Carbon and Reliability-Aware Computing for Heterogeneous Data Centers

TL;DR

This paper tackles the carbon- and reliability-aware problem of spatio-temporal workload migration in distributed data centers. It introduces a MILP framework that jointly minimizes operational and embodied carbon while accounting for server aging, heterogeneity, and backup resource provisioning to meet SLA. The embodied emissions model links manufacturing footprint to server lifetimes and utilization, and the optimization incorporates interactive and batch workloads, server dispatch with redundancy, and a linearization scheme for tractability. Numerical results on two interconnected DCs show up to 21% total carbon reductions and SLA reliability improvements to under 1% violations, with an optimal server utilization around 0.6 that balances energy efficiency and reliability. The work provides a practical, degradation-aware approach for sustainable and dependable DC operations in heterogeneous, geo-distributed environments.

Abstract

The rapid expansion of data centers (DCs) has intensified energy and carbon footprint, incurring a massive environmental computing cost.

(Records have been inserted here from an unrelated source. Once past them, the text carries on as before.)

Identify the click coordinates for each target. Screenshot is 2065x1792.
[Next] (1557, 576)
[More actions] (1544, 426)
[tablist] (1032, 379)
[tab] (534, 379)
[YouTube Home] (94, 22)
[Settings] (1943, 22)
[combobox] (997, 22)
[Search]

While carbon-aware workload migration strategies have been examined, existing approaches often overlook reliability metrics such as server lifetime degradation, and quality-of-service (QoS) that substantially affects both carbon and operational efficiency of DCs. Hence, this paper proposes a comprehensive optimization framework for spatio-temporal workload migration across distributed DCs that jointly minimizes operational and embodied carbon emissions while complying with service-level agreements (SLA). A key contribution is the development of an embodied carbon emission model based on servers' expected lifetime analysis, which explicitly considers server heterogeneity resulting from aging and utilization conditions. These issues are accommodated using new server dispatch strategies, and backup resource allocation model, accounting hardware, software and workload-induced failure. The overall model is formulated as a mixed-integer optimization problem with multiple linearization techniques to ensure computational tractability. Numerical case studies demonstrate that the proposed method reduces total carbon emissions by up to 21%, offering a pragmatic approach to sustainable DC operations.

Figures (10)

• Figure 1: Proposed framework for distributed DCs operation -- accounting failure and server heterogeneity. $\mathrm{P^{PV}}$, $\mathrm{P^{Grid}}$, and $\mathrm{P^{Battery}}$ represent the power from photovoltaic (PV), power grid, and battery, which satisfy the power balance. Additionally, $\mathrm{\Delta W^{B}}$ and $\mathrm{\Delta W^{I}}$ represent the migrated batch and interactive workload strategy, governed by \ref{['eq:WI1']} to \ref{['eq:BI1']}. K server clusters are dispatched to accommodate the workload after migration according to their heterogeneity.
• Figure 2: Impact of server utilization rate on energy efficiency, lifetime, and failure probability and its consequence on operation economy and emissions.
• Figure 3: Relationship between expected calendar lifetime and expected operating lifetime. Expected server’s calendar lifetime $T^{\mathrm{T^{Can}}}$ consists of past calendar operating time $T^{\mathrm{T^{PC}}}$ and future calendar operating time $T^{\mathrm{T^{FC}}}$. $T^{\mathrm{T^{FC}}}$ is estimated by the expected future operating lifetime $T^{\mathrm{T^{FO}}}$ and operation during the dispatched day.
• Figure 4: Number of servers in different statuses. A server cluster includes $\mathrm{N}$ servers during the dispatched day. At time $\mathrm{t}$, there are $\mathrm{N^{F,H}}$ accumulated failed servers due to hardware failure, thus the remaining available servers are $\mathrm{N^{R}}$. $\mathrm{N_{A}}$ servers are in active status to deal with workload or respond to failure events during the operation.
• Figure 5: Server clustering framework based on repair strategy and operating time. (a) Servers are grouped according to the expected repair and replacement strategy, since the embodied carbon emissions from the two strategies can differ by up to an order of magnitude. (b) Servers within each group are further clustered using K-means based on their accumulated operating time, enabling the identification of degradation-aware clusters. (c) The complete clustering framework combines both repair strategy and operating time to support carbon- and lifetime-aware server dispatching.